Directions for this task:
In your output, repeat each entry exactly and include no pictures.

Source records:
▼▼▼

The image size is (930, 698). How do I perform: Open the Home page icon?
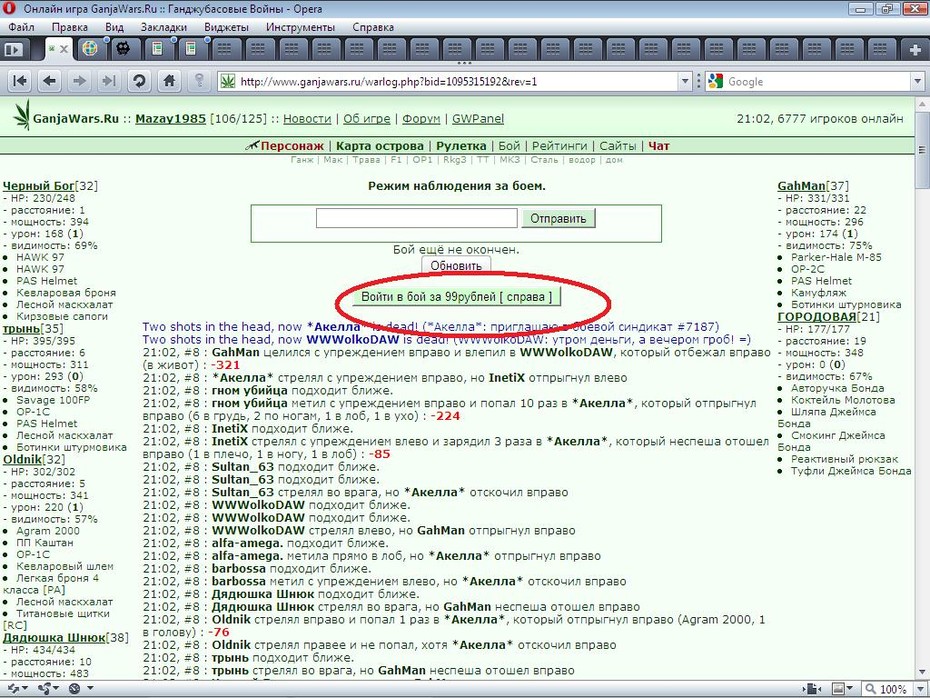(x=169, y=81)
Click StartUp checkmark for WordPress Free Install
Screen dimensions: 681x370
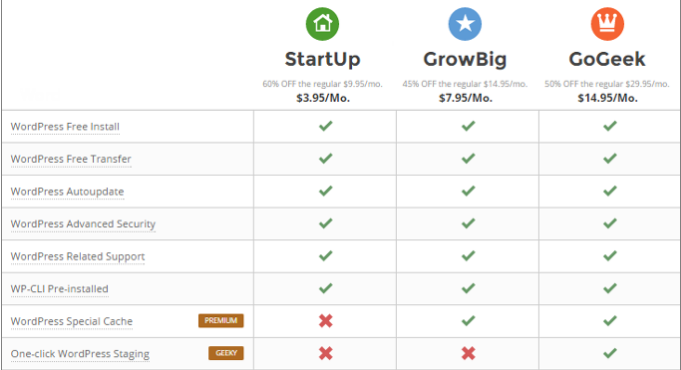coord(326,126)
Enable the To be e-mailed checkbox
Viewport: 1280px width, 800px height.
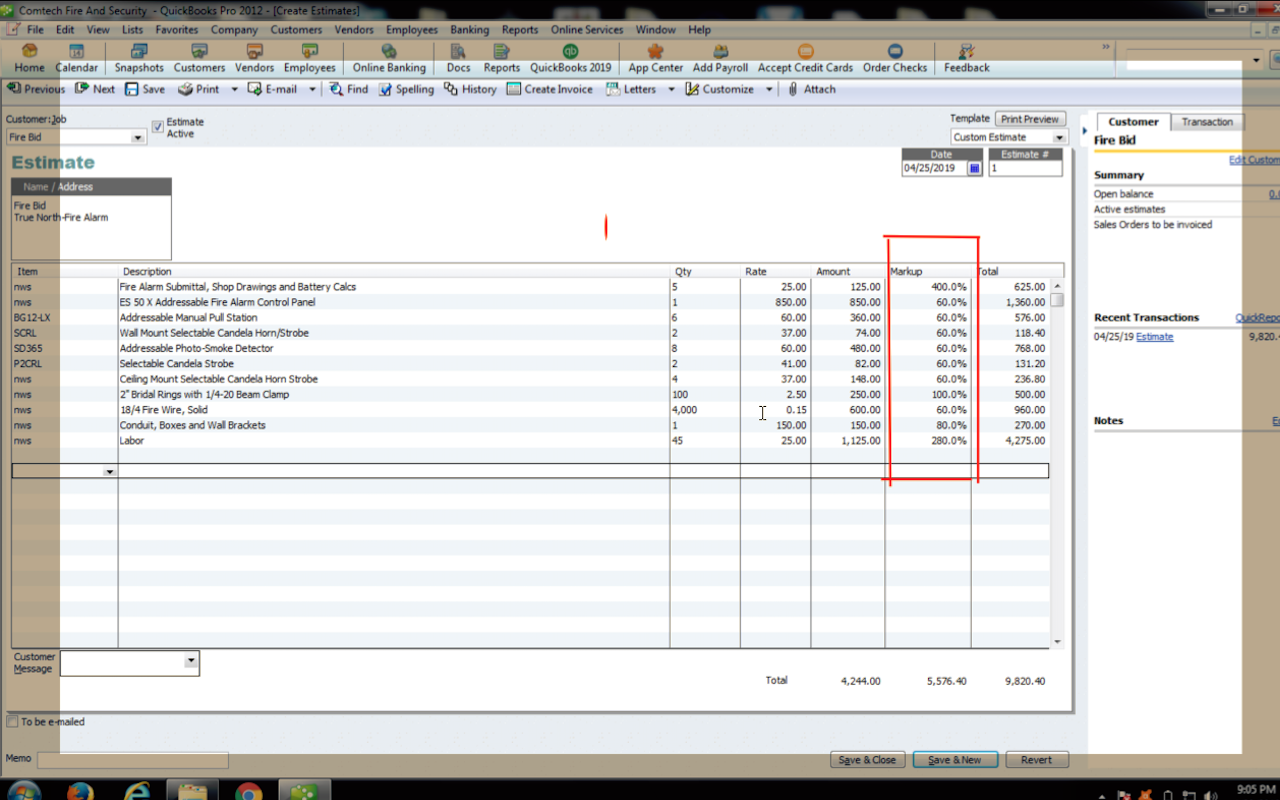click(13, 721)
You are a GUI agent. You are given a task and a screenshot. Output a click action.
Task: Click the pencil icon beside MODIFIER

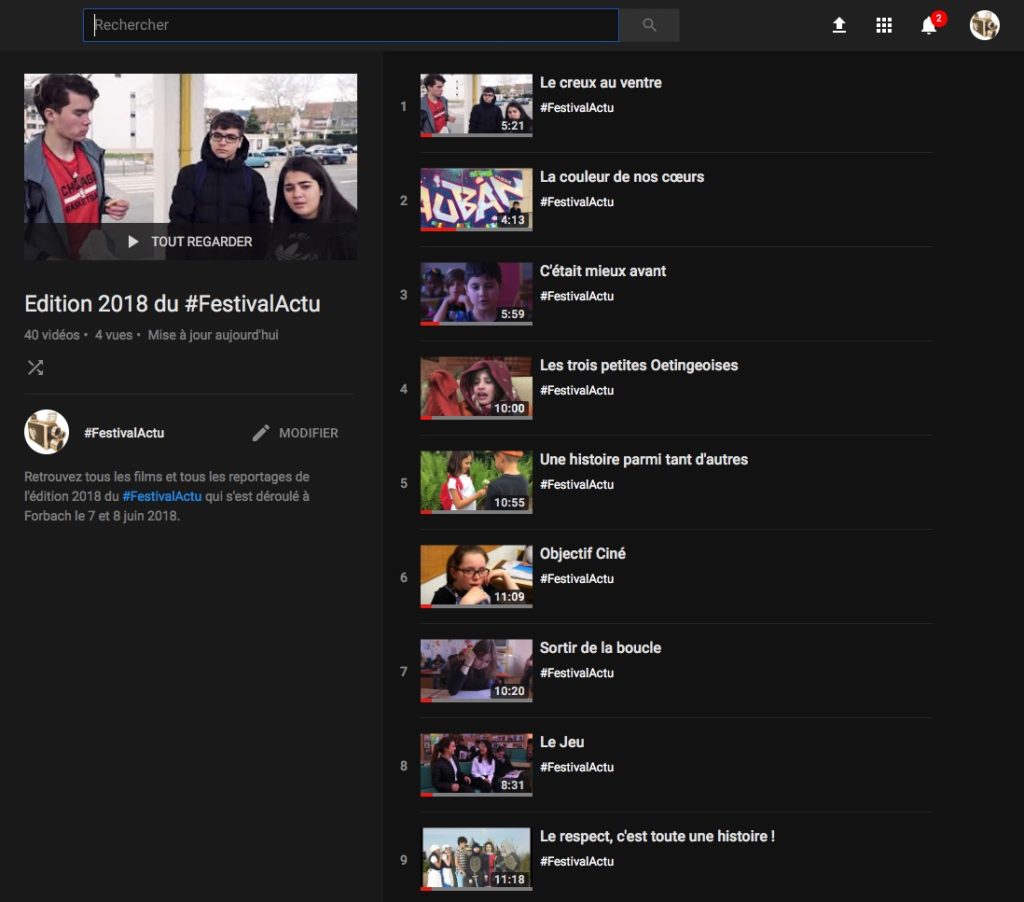261,433
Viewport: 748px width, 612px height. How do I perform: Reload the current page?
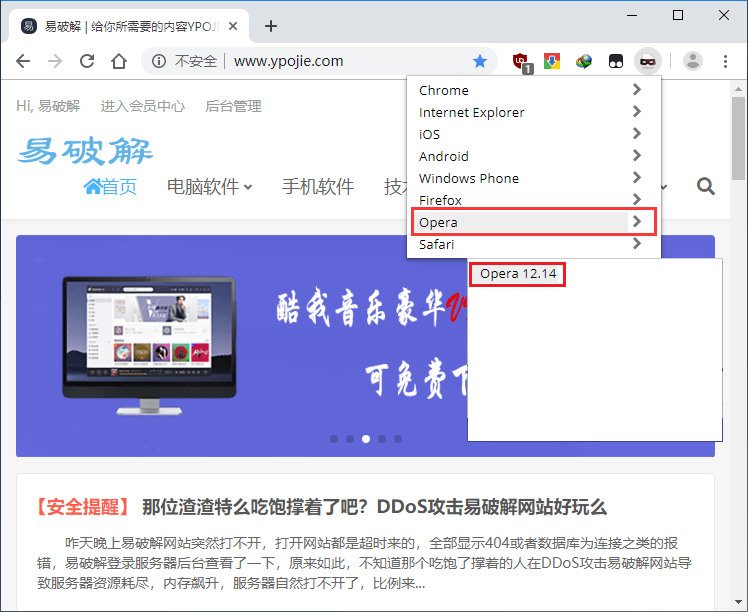[x=87, y=61]
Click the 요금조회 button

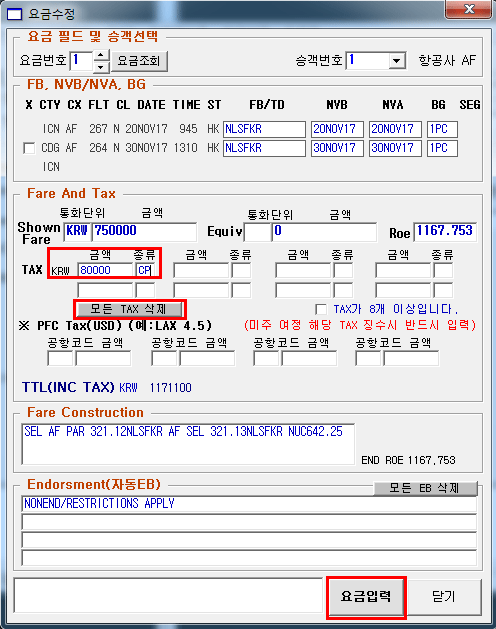139,61
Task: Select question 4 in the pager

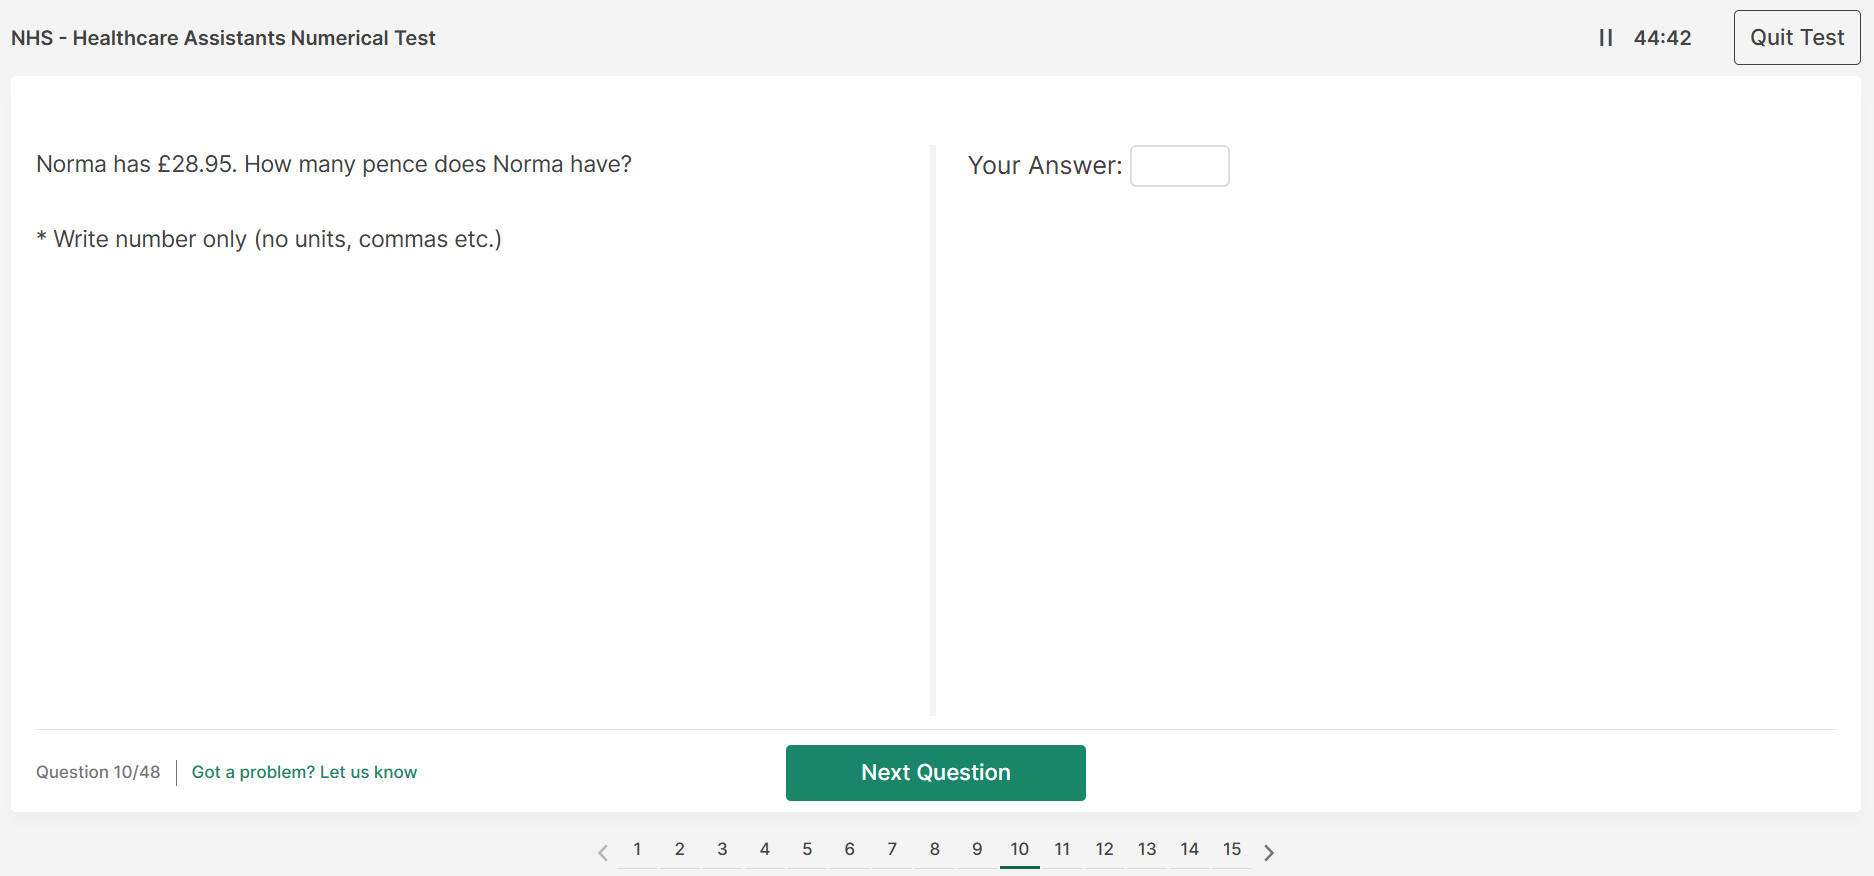Action: click(x=765, y=849)
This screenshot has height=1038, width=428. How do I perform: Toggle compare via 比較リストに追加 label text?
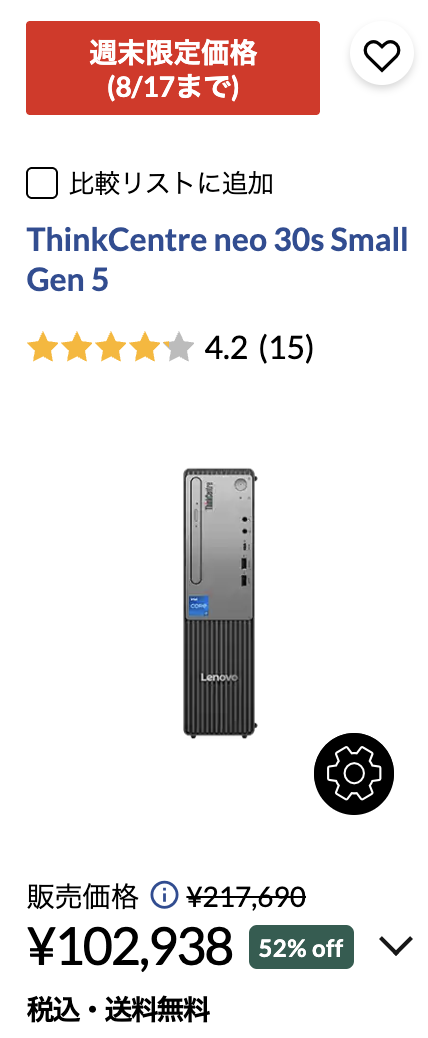coord(171,183)
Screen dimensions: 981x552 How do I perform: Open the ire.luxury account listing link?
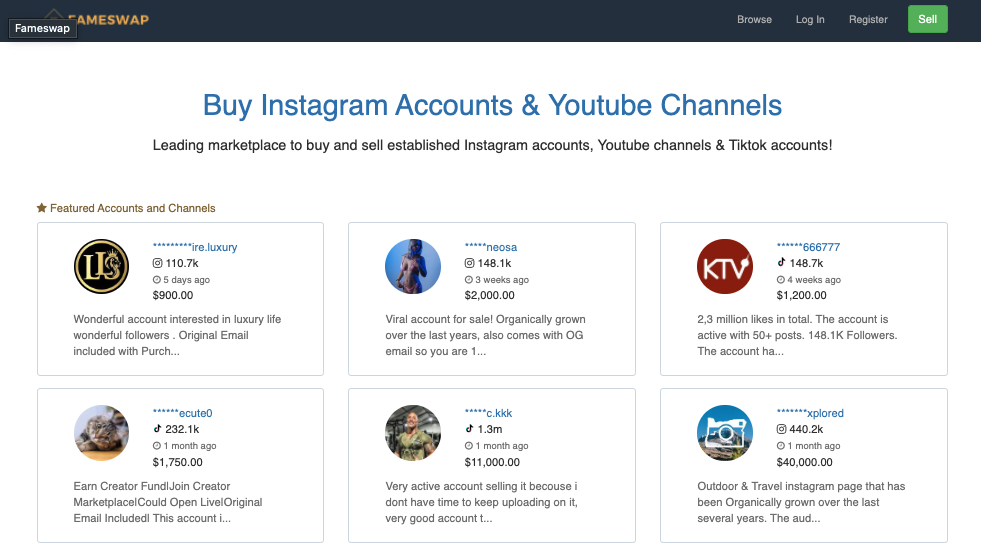(195, 247)
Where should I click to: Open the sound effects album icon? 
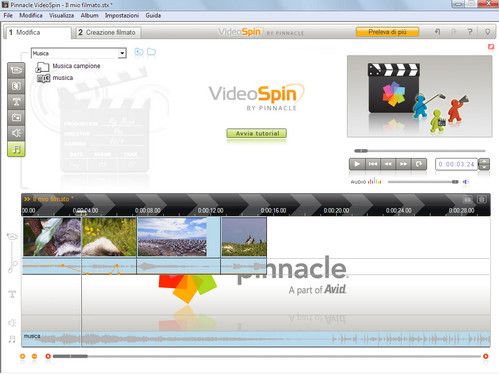pos(16,133)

▲▲▲

Task answer:
The image size is (930, 698). How do I perform: Open the Home page icon?
(x=169, y=81)
Click StartUp checkmark for WordPress Free Install
Screen dimensions: 681x370
coord(326,126)
Enable the To be e-mailed checkbox
Viewport: 1280px width, 800px height.
click(13, 721)
You are a GUI agent. You are given a task and a screenshot. Output a click action.
Task: Click the pencil icon beside MODIFIER

261,433
Viewport: 748px width, 612px height. How do I perform: Reload the current page?
[x=87, y=61]
Click the 요금조회 button

139,61
Task: Select question 4 in the pager

Action: click(x=765, y=849)
This screenshot has height=1038, width=428. How do I perform: Toggle compare via 比較リストに追加 label text?
coord(171,183)
Screen dimensions: 981x552 How do I perform: Open the ire.luxury account listing link?
(195, 247)
Where should I click to: Open the sound effects album icon? 
pos(16,133)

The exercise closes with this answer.